As part of the settlement agreements, both companies have agreed to cooperate in the ongoing multistate litigations against 30 corporate defendants and 25 individual executives. Both companies have further agreed to a series of internal reforms to ensure fair competition and compliance with antitrust laws.
A motion for preliminary approval of the $10 million settlement with Heritage was filed in the United States District Court for the District of Connecticut in Hartford. A settlement with Apotex for $39.1 million is contingent upon obtaining signatures from all necessary states and territories and will be finalized and filed for approval in the U.S. District Court soon.
The three cases against these companies stem from a series of investigations built on evidence from several cooperating witnesses at the core of the different conspiracies alleged in each case, a database of over 20 million documents, and a separate database containing millions of call detail records and contact information for over 600 sales and pricing individuals in the generics industry.
Each complaint addresses a different set of drugs and defendants and shows how an interconnected web of industry executives meant to be competitors met up for industry dinners, “girls’ nights out,” lunches, cocktail parties, golf outings, and communicated through frequent telephone calls, emails, and text messages, sowing the seeds for their illegal agreements.
Defendants used terms like “fair share,” “playing nice in the sandbox,” and “responsible competitor” to describe how they unlawfully discouraged competition, raised prices, and enforced an ingrained culture of collusion. Among the records obtained by the coalition is a two-volume notebook containing the contemporaneous notes of one of the coalition’s cooperators that memorialized his discussions during phone calls with competitors and internal company meetings over a period of several years.

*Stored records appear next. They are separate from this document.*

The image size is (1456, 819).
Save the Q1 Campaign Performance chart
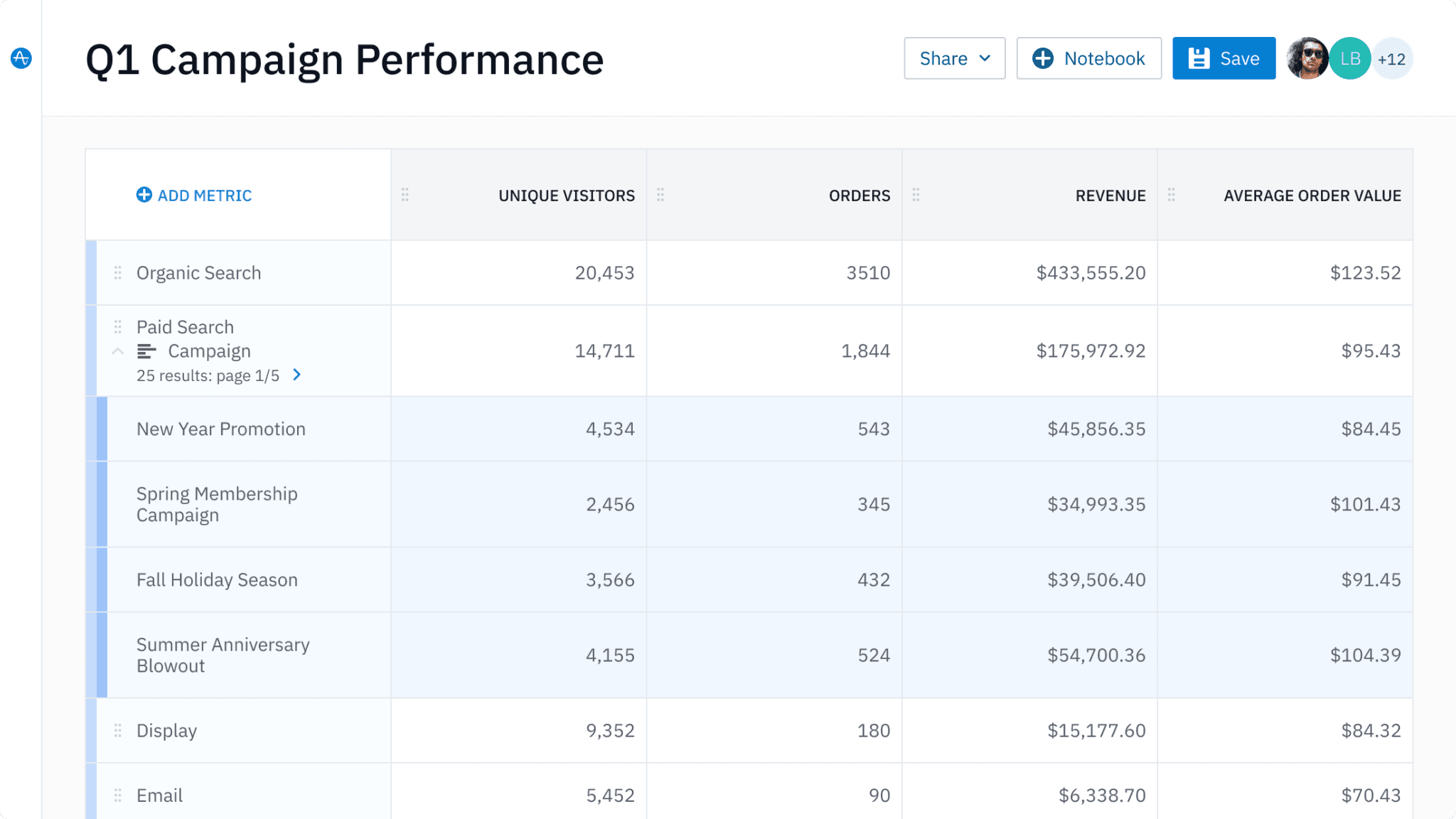pyautogui.click(x=1224, y=58)
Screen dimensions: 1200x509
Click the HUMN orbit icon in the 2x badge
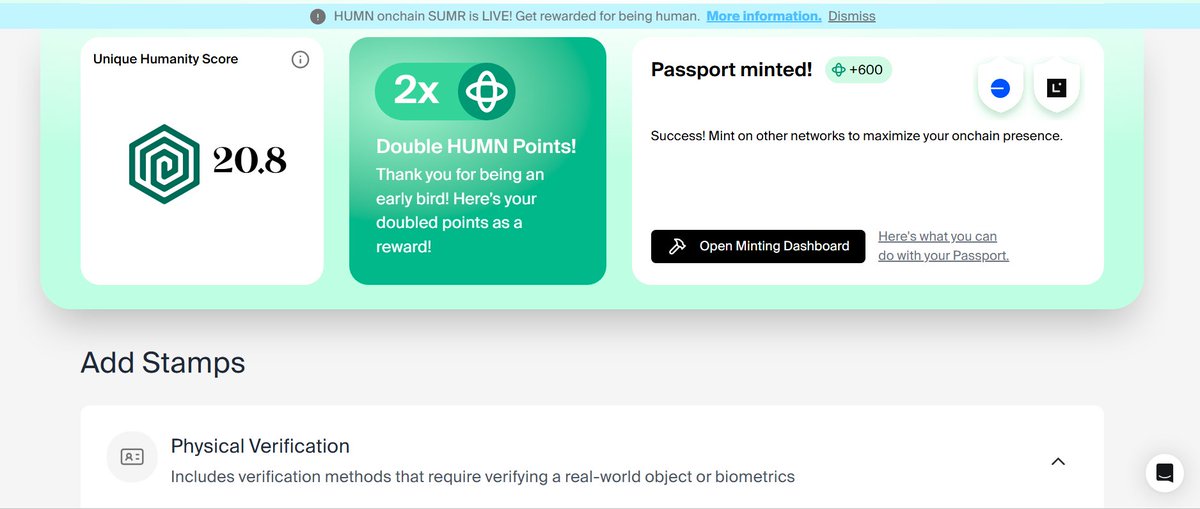[487, 92]
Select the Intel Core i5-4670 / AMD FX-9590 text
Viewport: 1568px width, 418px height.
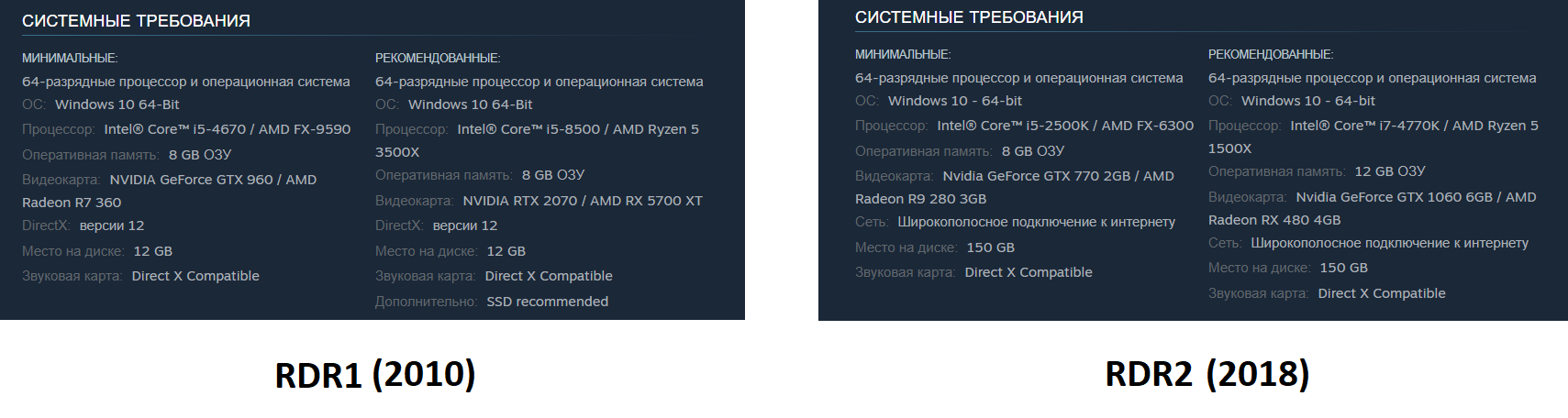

The first complaint included Heritage and 17 other corporate defendants, two individual Defendants, and 15 generic drug manufacturers. Two former executives from Heritage Pharmaceuticals, Jeffery Glazer and Jason Malek, have since entered into settlement agreements and are cooperating.
The second complaint was filed against Teva Pharmaceuticals and 19 of the nation’s largest generic drug manufacturers. The complaint names 16 individual senior executive defendants. The third complaint, which will be tried first, focuses on 80 primarily topical generic drugs that account for billions of dollars of sales in the United States and names 26 corporate defendants and 10 individual defendants.
Six additional pharmaceutical executives have entered into settlement agreements with the coalition and have been cooperating to support the coalition’s claims in all three cases. Connecticut led a coalition of nearly all states and territories in filing the three antitrust complaints, starting with the first in 2016.
If a party purchased a qualifying generic prescription drug between 2010 and 2018, they may be eligible for compensation. To determine eligibility, call 1-866-290-0182 (Toll-Free), email info@AGGenericDrugs.com, or visit www.AGGenericDrugs.com.
The California Attorney General joined the attorneys general of Alaska, Arizona, Colorado, Connecticut, Delaware, District of Columbia, Florida, Georgia, Idaho, Illinois, Indiana, Iowa, Kansas, Kentucky, Louisiana, Maine, Maryland, Massachusetts, Michigan, Minnesota, Mississippi, Missouri, Montana, Nebraska, Nevada, New Hampshire, New Jersey, New Mexico, New York, North Carolina, North Dakota, Northern Mariana Islands, Ohio, Oklahoma, Oregon, Pennsylvania, Rhode Island, South Carolina, South Dakota, Tennessee, Utah, U.S. Virgin Islands, Vermont, Virginia, Washington, West Virginia, Wisconsin, Wyoming, and Puerto Rico.